Le joueur insiste sur un attachement identitaire profond : « La Belgique m’a donné tellement de choses… mais mon lien avec le pays de mes racines est devenu de plus en plus fort. » Cette décision, présentée comme intime, intervient dans un contexte où la Fédération congolaise avait déjà manifesté son intérêt depuis plusieurs mois.

L’arbitrage d’une double identité

Le cas Mokio illustre une réalité devenue structurelle du football mondial : celle des binationaux au cœur d’une compétition silencieuse entre sélections nationales. Dans ce type de trajectoire, le choix sportif dépasse le terrain. Il devient récit identitaire, projection personnelle et parfois acte symbolique.

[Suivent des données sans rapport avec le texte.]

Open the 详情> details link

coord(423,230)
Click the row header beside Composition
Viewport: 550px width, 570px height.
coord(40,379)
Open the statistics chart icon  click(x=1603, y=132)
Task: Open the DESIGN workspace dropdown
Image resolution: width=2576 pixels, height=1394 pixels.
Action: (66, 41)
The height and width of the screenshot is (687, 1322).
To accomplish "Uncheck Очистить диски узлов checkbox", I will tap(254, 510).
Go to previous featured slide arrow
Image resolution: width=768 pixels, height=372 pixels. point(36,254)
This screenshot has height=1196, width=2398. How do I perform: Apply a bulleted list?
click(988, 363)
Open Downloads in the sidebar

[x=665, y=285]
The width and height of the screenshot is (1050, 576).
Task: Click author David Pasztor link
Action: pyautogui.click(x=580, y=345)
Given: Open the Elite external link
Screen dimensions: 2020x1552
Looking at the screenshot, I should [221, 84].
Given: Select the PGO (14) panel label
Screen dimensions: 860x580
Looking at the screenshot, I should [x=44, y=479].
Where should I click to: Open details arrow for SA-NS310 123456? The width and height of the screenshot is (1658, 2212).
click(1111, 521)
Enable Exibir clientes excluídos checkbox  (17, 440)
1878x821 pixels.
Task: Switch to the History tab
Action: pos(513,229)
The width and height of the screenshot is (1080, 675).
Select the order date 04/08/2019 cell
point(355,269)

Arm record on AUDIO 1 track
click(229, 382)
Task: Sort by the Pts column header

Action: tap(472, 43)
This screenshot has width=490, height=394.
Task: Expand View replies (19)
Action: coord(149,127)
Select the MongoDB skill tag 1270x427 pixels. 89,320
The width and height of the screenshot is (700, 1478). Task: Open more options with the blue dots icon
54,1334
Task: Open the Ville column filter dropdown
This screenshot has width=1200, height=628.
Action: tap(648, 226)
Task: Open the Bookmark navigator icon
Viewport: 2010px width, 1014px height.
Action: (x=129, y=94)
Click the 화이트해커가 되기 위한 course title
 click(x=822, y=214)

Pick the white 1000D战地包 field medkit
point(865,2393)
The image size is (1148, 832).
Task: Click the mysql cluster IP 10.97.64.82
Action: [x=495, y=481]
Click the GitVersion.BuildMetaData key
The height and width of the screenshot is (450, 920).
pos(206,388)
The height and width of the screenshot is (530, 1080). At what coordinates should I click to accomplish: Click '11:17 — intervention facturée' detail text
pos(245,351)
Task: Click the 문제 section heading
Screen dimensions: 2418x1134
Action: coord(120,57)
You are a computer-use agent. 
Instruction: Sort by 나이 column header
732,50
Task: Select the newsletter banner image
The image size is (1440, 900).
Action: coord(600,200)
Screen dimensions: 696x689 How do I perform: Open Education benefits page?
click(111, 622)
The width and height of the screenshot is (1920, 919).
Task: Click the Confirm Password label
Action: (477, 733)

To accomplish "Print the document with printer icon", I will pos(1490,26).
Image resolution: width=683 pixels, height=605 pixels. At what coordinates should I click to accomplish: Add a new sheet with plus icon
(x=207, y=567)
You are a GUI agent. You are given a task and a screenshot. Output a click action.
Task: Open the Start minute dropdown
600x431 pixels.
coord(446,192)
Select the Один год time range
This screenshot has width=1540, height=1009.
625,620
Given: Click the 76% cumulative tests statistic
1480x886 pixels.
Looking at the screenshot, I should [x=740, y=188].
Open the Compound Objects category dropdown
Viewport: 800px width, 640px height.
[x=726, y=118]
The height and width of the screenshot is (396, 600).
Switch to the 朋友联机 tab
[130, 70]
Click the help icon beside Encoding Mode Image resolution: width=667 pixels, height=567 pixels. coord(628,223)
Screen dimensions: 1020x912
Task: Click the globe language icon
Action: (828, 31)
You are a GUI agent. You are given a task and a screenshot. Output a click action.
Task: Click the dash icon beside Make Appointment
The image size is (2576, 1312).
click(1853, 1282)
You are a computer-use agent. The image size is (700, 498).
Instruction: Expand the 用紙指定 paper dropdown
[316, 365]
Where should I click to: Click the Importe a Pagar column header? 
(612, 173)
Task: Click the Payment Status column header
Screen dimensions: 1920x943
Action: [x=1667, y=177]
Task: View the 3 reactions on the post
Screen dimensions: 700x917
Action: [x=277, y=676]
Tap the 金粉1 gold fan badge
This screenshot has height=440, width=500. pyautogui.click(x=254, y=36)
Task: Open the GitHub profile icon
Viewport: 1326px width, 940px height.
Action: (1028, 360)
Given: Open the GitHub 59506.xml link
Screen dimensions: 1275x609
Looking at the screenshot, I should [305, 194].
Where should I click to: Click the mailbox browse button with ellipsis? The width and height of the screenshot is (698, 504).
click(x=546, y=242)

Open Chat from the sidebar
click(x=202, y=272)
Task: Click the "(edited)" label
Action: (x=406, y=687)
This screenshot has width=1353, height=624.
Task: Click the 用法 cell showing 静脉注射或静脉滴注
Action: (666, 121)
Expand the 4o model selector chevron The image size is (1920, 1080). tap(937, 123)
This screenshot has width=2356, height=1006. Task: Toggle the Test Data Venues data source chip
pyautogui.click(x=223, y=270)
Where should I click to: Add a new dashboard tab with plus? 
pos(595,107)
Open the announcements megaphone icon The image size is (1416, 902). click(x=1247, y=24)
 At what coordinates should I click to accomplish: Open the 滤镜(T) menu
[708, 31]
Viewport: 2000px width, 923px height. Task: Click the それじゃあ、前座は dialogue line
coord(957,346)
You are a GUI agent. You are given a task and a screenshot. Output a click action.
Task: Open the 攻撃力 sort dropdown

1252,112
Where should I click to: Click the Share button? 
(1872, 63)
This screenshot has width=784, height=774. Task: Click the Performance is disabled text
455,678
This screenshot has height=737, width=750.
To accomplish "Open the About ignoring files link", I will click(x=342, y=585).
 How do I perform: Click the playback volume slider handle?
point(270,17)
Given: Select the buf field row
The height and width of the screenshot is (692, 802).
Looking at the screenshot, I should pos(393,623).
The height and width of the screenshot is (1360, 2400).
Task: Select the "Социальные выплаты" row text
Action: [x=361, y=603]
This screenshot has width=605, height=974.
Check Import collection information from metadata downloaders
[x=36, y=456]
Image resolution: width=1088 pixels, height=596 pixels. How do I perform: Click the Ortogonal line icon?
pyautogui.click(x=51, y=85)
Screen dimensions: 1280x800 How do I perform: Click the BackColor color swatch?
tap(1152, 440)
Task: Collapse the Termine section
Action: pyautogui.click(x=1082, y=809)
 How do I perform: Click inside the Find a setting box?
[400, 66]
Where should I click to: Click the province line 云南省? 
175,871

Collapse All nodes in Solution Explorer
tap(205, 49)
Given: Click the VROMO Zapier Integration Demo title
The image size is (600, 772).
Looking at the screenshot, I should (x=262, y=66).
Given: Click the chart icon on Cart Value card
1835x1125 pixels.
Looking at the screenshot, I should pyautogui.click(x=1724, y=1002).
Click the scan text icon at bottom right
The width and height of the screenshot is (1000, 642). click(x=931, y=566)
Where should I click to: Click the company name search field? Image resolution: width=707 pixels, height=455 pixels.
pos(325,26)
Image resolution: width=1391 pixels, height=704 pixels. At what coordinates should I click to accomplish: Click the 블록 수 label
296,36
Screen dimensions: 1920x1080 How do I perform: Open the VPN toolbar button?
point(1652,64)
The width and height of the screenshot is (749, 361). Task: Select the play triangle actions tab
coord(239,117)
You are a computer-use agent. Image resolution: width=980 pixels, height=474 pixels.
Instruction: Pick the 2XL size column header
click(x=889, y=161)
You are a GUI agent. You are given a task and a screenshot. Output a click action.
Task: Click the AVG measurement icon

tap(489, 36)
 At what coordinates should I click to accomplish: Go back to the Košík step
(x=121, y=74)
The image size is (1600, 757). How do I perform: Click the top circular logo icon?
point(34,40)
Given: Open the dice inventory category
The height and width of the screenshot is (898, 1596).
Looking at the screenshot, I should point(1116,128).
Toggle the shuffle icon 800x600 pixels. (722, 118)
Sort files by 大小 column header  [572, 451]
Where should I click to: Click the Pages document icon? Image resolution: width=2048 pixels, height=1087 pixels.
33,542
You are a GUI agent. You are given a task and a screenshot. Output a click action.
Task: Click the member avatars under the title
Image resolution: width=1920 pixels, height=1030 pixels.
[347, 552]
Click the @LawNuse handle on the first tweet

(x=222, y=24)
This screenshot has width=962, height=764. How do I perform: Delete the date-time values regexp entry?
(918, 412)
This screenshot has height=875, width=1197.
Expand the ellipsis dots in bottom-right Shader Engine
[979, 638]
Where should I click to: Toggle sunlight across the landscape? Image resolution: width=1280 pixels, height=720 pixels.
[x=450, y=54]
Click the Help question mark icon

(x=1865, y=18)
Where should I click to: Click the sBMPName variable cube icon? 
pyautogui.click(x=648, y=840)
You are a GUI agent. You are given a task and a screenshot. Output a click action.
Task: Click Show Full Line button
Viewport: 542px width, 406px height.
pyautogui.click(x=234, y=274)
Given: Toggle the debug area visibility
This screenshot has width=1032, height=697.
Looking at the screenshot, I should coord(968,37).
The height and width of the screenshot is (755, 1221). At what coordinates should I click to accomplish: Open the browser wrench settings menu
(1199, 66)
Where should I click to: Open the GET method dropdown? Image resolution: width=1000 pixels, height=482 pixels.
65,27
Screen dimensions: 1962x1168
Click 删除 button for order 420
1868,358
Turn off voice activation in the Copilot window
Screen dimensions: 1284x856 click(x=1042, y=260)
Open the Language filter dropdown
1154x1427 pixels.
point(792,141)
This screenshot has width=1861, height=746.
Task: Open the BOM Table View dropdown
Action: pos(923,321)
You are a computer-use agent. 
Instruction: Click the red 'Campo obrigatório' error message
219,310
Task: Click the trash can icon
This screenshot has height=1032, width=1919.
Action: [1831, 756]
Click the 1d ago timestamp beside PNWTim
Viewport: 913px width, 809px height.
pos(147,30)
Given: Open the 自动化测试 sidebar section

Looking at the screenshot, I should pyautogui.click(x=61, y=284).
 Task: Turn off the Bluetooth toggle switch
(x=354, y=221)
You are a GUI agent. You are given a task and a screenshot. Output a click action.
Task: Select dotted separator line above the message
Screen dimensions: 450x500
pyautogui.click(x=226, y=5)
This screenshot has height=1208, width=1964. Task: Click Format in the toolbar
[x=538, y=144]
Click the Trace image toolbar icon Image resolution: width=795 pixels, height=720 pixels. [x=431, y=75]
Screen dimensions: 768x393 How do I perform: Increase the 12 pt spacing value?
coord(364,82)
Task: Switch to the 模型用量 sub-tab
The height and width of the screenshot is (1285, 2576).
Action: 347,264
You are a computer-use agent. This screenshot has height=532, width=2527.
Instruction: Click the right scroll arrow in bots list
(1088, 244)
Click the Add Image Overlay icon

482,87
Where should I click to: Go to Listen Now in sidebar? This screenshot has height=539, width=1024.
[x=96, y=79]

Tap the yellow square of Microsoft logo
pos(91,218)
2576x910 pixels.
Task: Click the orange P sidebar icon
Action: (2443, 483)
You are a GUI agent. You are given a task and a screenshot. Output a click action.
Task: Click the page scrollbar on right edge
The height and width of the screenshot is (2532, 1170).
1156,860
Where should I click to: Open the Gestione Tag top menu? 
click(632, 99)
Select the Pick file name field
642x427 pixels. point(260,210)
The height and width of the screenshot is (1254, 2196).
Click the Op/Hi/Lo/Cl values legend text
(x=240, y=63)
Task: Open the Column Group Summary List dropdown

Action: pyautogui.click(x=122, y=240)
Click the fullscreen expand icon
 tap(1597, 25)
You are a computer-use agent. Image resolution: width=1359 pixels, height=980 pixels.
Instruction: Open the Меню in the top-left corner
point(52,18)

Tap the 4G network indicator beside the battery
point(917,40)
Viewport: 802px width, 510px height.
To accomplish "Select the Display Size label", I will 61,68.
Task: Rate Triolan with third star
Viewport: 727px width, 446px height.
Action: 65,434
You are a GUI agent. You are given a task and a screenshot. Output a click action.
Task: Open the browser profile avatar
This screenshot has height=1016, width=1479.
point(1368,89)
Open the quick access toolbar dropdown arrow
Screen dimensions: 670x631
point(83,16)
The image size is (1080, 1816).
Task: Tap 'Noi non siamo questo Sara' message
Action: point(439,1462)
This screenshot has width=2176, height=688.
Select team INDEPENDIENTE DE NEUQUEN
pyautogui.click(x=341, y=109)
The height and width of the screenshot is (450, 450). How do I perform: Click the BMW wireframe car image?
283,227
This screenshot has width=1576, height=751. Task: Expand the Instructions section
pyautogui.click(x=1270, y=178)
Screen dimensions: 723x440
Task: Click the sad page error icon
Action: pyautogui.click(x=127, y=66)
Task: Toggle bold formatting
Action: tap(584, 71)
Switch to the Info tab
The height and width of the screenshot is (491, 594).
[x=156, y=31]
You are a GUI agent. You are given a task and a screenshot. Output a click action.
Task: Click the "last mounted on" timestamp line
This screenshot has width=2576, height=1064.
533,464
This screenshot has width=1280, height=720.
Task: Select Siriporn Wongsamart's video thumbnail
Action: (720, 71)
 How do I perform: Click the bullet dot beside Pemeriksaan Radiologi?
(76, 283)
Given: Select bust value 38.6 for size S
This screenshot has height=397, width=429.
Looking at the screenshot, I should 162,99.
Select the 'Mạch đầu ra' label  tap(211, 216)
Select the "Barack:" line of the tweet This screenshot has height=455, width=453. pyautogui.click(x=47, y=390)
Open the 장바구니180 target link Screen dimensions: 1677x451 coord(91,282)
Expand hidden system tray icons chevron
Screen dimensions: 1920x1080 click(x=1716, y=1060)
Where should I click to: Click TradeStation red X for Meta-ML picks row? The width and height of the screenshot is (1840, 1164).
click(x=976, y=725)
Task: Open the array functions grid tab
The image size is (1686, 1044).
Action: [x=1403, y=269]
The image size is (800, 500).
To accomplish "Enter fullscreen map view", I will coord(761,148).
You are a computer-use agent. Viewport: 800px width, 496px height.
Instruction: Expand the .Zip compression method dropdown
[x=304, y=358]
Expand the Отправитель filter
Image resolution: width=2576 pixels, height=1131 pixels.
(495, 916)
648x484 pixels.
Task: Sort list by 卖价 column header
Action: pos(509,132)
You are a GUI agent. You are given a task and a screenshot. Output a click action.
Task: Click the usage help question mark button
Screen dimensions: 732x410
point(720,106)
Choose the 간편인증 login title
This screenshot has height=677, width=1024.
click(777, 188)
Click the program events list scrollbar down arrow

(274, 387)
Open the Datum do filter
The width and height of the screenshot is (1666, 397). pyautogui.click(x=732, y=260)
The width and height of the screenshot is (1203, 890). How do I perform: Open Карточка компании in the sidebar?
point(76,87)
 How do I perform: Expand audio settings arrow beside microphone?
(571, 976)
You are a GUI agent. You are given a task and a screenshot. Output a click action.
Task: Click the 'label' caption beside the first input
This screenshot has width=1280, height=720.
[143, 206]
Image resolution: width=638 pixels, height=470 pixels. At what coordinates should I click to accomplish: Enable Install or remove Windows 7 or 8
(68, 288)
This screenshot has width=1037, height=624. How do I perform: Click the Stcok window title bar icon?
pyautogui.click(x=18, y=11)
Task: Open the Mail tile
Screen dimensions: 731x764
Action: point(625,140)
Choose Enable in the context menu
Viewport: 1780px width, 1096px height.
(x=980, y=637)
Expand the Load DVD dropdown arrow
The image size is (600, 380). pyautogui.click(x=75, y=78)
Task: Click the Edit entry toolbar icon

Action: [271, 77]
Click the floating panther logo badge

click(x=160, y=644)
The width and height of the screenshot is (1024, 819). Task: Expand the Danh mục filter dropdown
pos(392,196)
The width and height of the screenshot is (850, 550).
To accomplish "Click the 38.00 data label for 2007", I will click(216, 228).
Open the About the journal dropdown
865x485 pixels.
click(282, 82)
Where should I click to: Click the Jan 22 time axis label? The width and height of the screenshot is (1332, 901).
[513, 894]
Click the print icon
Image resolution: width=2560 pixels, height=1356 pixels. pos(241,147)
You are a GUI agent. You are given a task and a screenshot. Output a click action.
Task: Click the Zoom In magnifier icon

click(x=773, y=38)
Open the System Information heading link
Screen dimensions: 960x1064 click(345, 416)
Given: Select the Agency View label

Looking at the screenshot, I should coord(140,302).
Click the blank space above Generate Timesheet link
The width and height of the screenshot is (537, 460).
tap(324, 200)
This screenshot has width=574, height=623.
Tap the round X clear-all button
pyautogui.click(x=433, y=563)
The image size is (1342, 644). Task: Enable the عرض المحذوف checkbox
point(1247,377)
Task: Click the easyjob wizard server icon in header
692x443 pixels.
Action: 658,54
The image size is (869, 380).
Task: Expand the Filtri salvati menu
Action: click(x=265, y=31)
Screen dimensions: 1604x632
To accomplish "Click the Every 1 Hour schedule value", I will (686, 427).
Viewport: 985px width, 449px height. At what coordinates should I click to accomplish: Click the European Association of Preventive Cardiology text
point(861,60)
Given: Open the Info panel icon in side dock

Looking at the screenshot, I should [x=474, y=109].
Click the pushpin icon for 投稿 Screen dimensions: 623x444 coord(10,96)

Le joueur lui-même le résume sans détour : « Ce n’est pas une décision de la tête, c’est une décision du cœur. » Mais derrière cette dimension émotionnelle, se dessine aussi une dynamique sportive claire : la RDC renforce progressivement son vivier de talents issus de la diaspora européenne.

Entre Bruxelles et Kinshasa, une ligne invisible

Formé à La Gantoise puis intégré à l’Ajax Amsterdam, Mokio incarne cette génération de joueurs congolais nés ou formés en Europe, mais fortement liés à leurs origines africaines. La Belgique, qui l’a déjà aligné avec les Diables rouges, perd ici un profil considéré comme prometteur. La RDC, elle, gagne un joueur polyvalent capable d’évoluer au milieu défensif, en défense centrale ou sur les côtés.

Avec 35 matchs disputés cette saison et plusieurs contributions décisives avec l’Ajax, son profil s’inscrit dans une logique de montée en puissance sportive.

Le terrain invisible de la diplomatie sportive

Au-delà du football, ce type de choix révèle une réalité plus large : la compétition entre sélections européennes et africaines pour attirer les talents issus de l’immigration. La Fédération congolaise poursuit depuis plusieurs années une stratégie active de recrutement de joueurs de la diaspora, cherchant à transformer l’expérience européenne en capital sportif national.

Dans ce contexte, chaque décision individuelle devient un acte à forte portée symbolique : elle influence la perception internationale des équipes nationales africaines et leur compétitivité sur la scène mondiale.

Une décision sous contrainte réglementaire

Le joueur lui-même reconnaît que sa situation pourrait encore soulever des questions liées aux règles de la FIFA concernant les changements de sélection. Il reste donc un point d’incertitude administrative, même si la trajectoire sportive semble désormais clairement orientée vers la RDC.

Un drapeau, plus qu’un choix

Le choix de Jorthy Mokio dépasse le cadre du sport. Il raconte une tension permanente entre héritage, formation et identité dans le football moderne.

Dans un monde où les nationalités sportives deviennent des espaces de négociation silencieuse, chaque décision individuelle prend une valeur collective. Comme le rappelait le philosophe Édouard Glissant : « L’identité n’est pas une racine unique, mais un réseau de relations. »

Dans ce réseau, Mokio a choisi sa direction. Et pour la RDC, c’est une nouvelle voix qui rejoint le chant des Léopards un chant fait autant de football que de mémoire.